How bad is drug problem among youths in Nigeria?

The 2018 drug use report already paints a grim picture of what the drug situation in Nigeria is, with 14.4 percent drug prevalence as against the 5.6 percent global prevalence average. That confirms that we already have an extreme drug abuse situation on our hands as far back as 2018 or the preceding years. Let us also consider the 2021 World Drug Report by UNODC, which says that by 2030, Africa will be a hotbed of drug abuse. The report notes that Africa will experience “an increase in the number of people who use drugs in the next decade, merely as a result of population growth.” It is projected that the number of people using drugs will increase by 40 percent in Africa. When they say Africa, I want us to think of Nigeria, because Nigeria has one of the highest drug use prevalence rates in the world. The report also notes, inter alia, that: “Considering the age structure of the current population of Africa and its projection by 2030, the projected number of people who use drugs in the region could be concentrated mainly in the age groups 25–29 and 30–34.”

 

What is fueling this worrying data?

The prevalence of substance abuse among Nigerian youths is better understood against the backdrop of the pervading subculture that fuels the proclivity to ‘get high’. To ‘get high’ is an idiomatic expression which in its literal sense is an accurate definition of substance abuse, to wit, the consumption of psychoactive substances for recreational purposes. While alcohol remains the usual starter, marijuana is often the main course with the menu invariably including controlled drugs and other psychotropic substances such as the so-called club drugs like Rohypnol and cocaine, pharmaceutical opioids, especially Codeine and Tramadol and a farrago of New Psychoactive Substances (NPS) often infused with beverage or spirits. This pattern of habit, which has become an integral part of youth lifestyle, raises disturbing questions: Why do young people seem to have a poor grasp of the danger of substance abuse? Or are they just willfully reluctant to acknowledge that psychoactive substances are inimical to their wellbeing, including their mental health? At any rate, most of them have a casual view about drugs, licit or illicit. This is a fact amplified by the World Drug Report 2021, which noted, inter alia, that: ‘the percentage of adolescents who perceive cannabis as harmful has dropped by as much as 40 percent, despite the evidence linking regular use to health problems, particularly in young people’. In the pseudo-reality world of some young people, it is normal, it is cool, it is fun to get high. This mindset is one of the underlying factors that drive their cognitive and behavioural disposition to the abuse of psychotropic substances. There is correlation between constructed reality about getting intoxicated and the actual abuse of substance by young people. The dynamics of substance abuse among youths is complex and constantly changing.

 

How well is NDLEA taming this?

With the benefit of over 34 years of drug law enforcement, NDLEA has empirical perspectives on the typology and patterns of substance abuse among young Nigerians. Let me highlight just three of the patterns. Cannabis: Cannabis sativa is the most abused substance worldwide. But in Nigeria, there is an extra dimension. It is the country with the highest number of cannabis users, the majority of whom―not surprisingly―are youths. Cannabis constitutes over 70 per cent of the 7.6 million kilograms of assorted drugs seized by NDLEA from 2021 to date. Grown locally, it is the most trafficked psychoactive substance across the country and is easily available to young people on the street. However, if we fixate on those who smoke the dried leaves and flowers of the plant, known variously as Marijuana, weed or pot, then we run the risk of underestimating the enormity of abuse of the psychotropic plant, because, in recent time, there has been an increasing number of non-smokers who consume cannabis as herbal drinks, of which the most popular one is Monkeytail, which is cannabis―seeds, leaves, stems and roots―soaked in local gin and hawked on the street by herbal mixers.
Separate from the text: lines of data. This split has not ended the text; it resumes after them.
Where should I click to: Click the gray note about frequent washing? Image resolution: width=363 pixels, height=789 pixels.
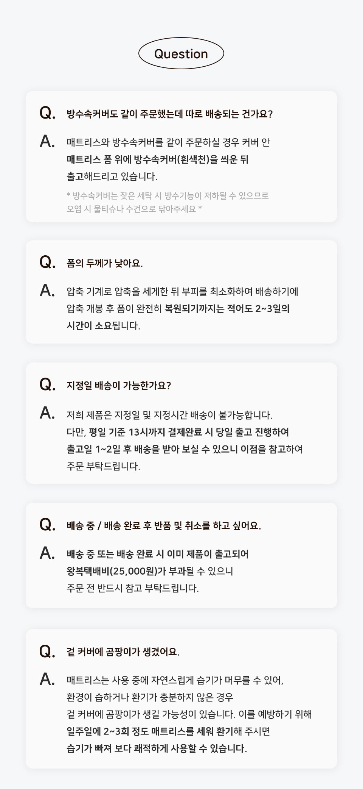168,202
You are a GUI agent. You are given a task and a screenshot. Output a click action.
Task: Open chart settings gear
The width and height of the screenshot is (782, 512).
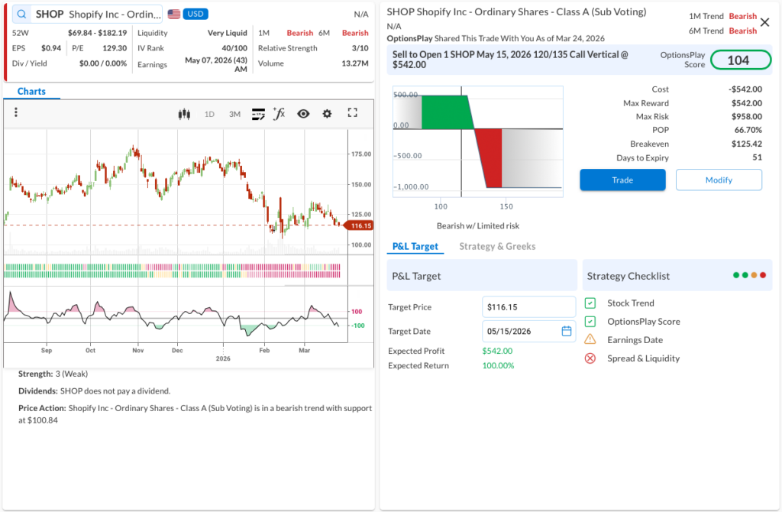coord(327,114)
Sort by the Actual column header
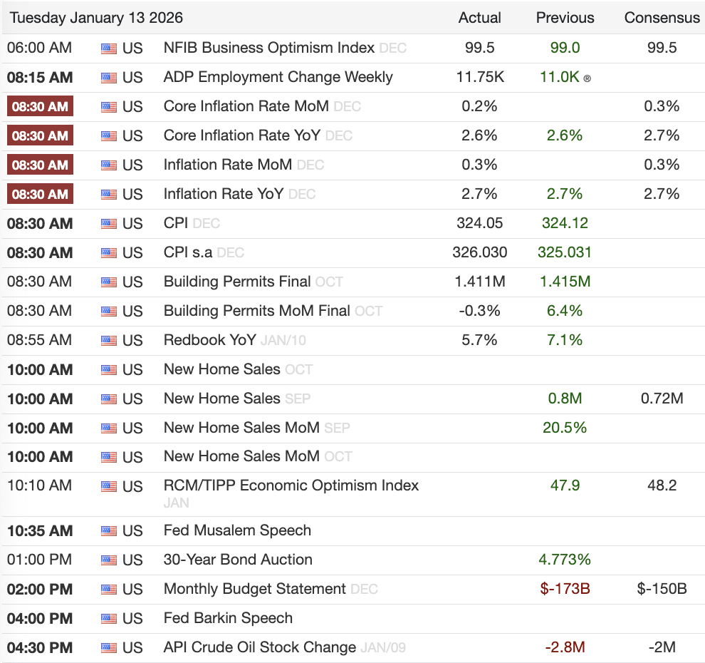 [x=479, y=17]
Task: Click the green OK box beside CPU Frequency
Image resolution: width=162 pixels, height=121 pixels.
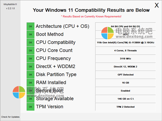Action: (31, 59)
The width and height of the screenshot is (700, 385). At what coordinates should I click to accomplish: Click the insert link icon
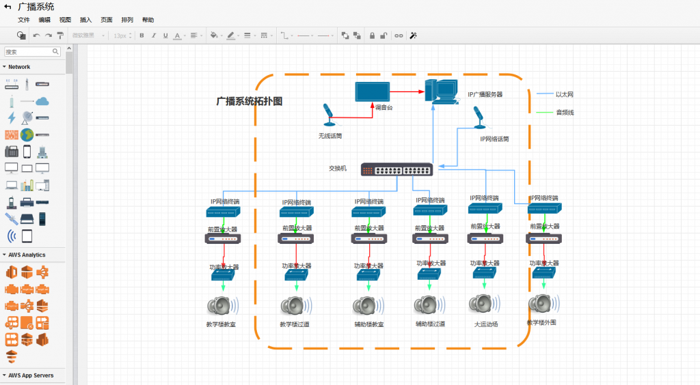(399, 35)
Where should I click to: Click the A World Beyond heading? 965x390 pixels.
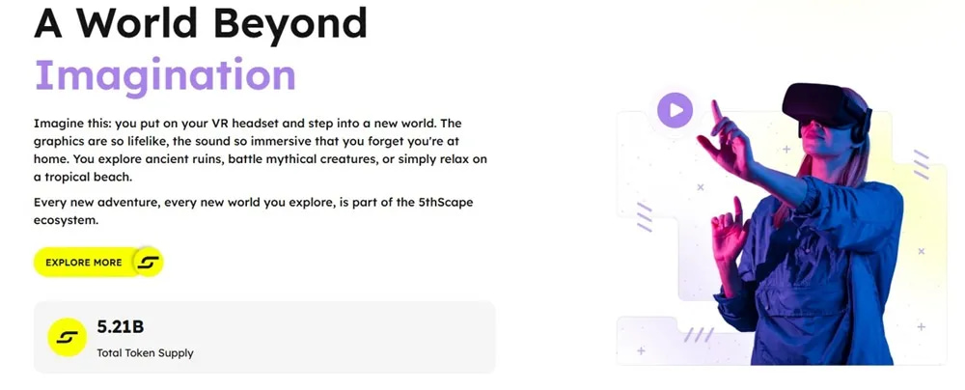coord(201,21)
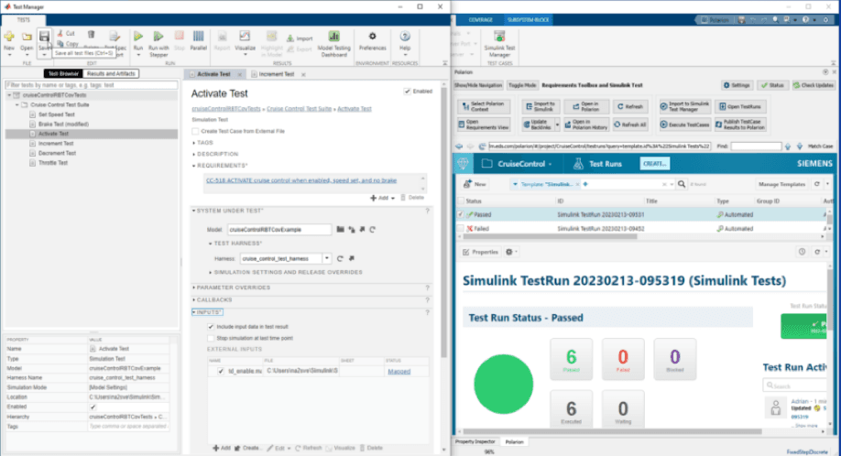Select Brake Test (modified) in test tree
Screen dimensions: 841x456
[62, 124]
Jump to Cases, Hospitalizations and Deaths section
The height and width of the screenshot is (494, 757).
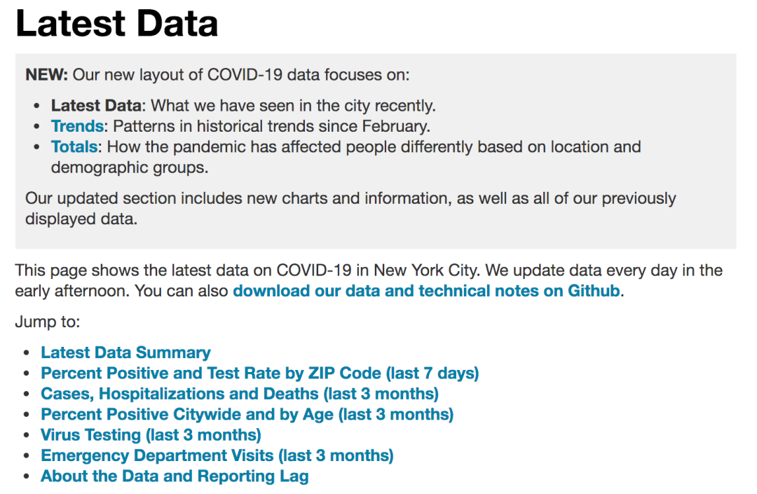click(240, 394)
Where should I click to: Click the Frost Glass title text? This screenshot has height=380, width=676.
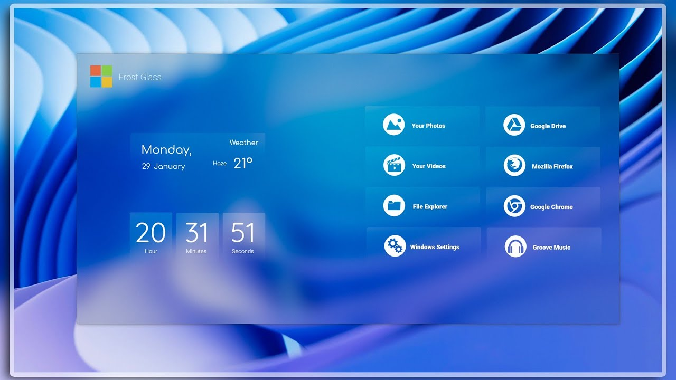[x=140, y=77]
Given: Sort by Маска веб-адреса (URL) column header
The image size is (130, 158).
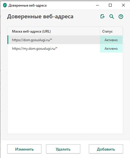Looking at the screenshot, I should coord(54,31).
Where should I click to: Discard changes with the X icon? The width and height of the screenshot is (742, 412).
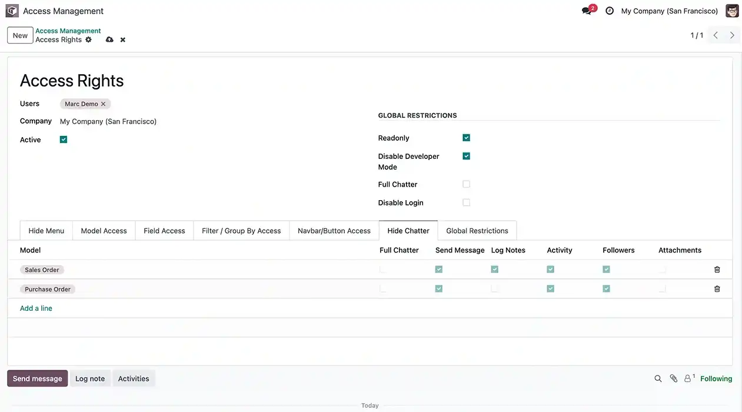tap(122, 39)
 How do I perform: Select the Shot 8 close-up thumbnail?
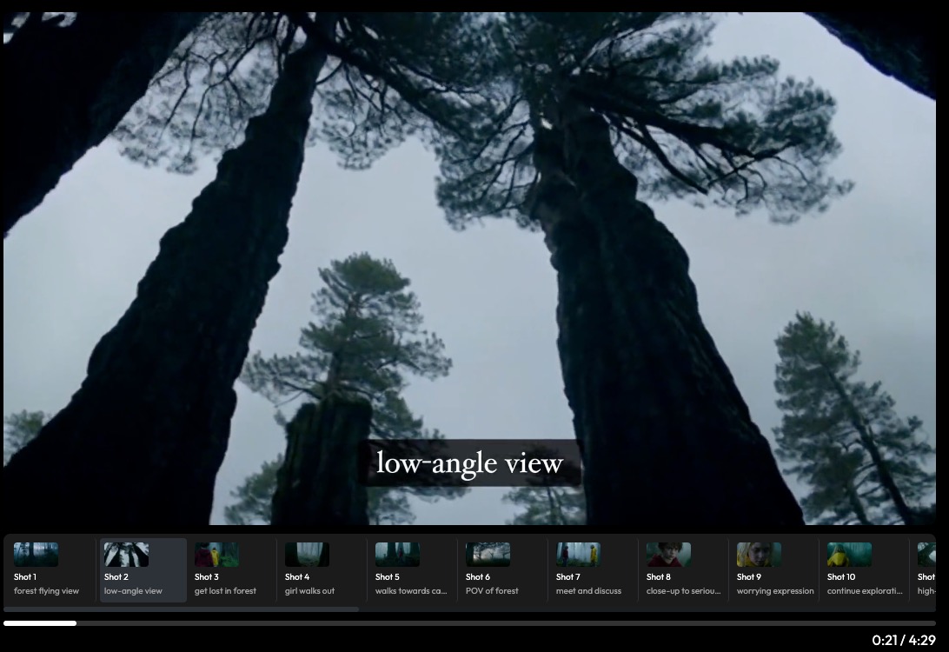tap(668, 555)
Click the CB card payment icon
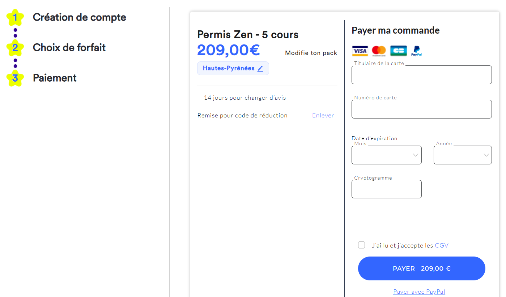 coord(398,51)
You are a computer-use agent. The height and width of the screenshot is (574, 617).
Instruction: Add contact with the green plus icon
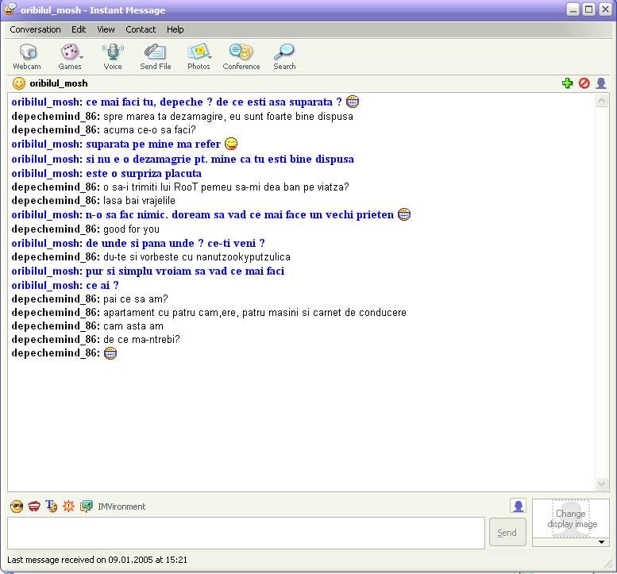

The proliferation of herbal and alcoholic bitters over the years and society’s inordinate penchant for them provided a conducive environment for the cannabis-infused drink to thrive. In Lagos, for example, Monkeytail is consumed by many people who wrongly claim that it cures malaria, it is aphrodisiac, it energises the user. Although often associated with Lagos and neighbouring states, NDLEA’s records from arrests and interdictions, however, showed that the consumption of Monkeytail has spread around the country.  Nonetheless, the abuse of cannabis can substantially be curbed if Nigeria succeeds in eradicating the cultivation of the psychotropic plant in the country. That is why NDLEA is against any attempt to give legitimacy to the growing of cannabis. As a country, we already have 10.6 million cannabis users. And sadly, the figure is overwhelmingly young people.

 

What is the second pattern?

Pharmaceutical opioids. The country had to deal with the “opioid epidemic” between 2016 and 2019. At the time, there was a sweeping trend of converting Codeine cough syrup and Tramadol as the main ingredients for cocktail drinks at social events. Skoochies, the most prominent of the mixtures, is a cocktail of Cannabis sativa, Tramadol tablets, cough syrup with Codeine, Swifnol and zobo, boiled and dispensed over the counter at bars or bottled and sold to customers at a cost per liter. The other variant of the drink, Gutter Water, is a brew of Tramadol, cannabis, Codeine and vodka. These were creations of young people and the consumers were youths. And accordingly, it became the drink of choice for students in tertiary institutions, including teenagers, and young adults. The subsequent clampdown on Tramadol and Codeine helped to stem the tide. Nevertheless, this pattern of substance abuse among youths still goes on, albeit, at a low level because a lot of youths had mastered the mixology of Skoochies and Gutter Water and can brew them in their homes and for private parties.

 

And the third?

Drug cookies. This third pattern of substance abuse―the practice of using variants of cannabis alongside other psychotropic substances to bake cookies, buns and brownies that are packaged for sales at select bars, restaurants, shops and supermarkets―is common in urban centres. Young people pretending to be caterers, bakers and ‘personal shoppers’ use social media to advertise, take orders, get paid online, and engage couriers to deliver the drug-laced edibles to homes, clubs, social events and restaurants or public places. Working from home, they deliver to customers using dispatch riders and thus eliminate the risks that come with physical transactions of illicit substances.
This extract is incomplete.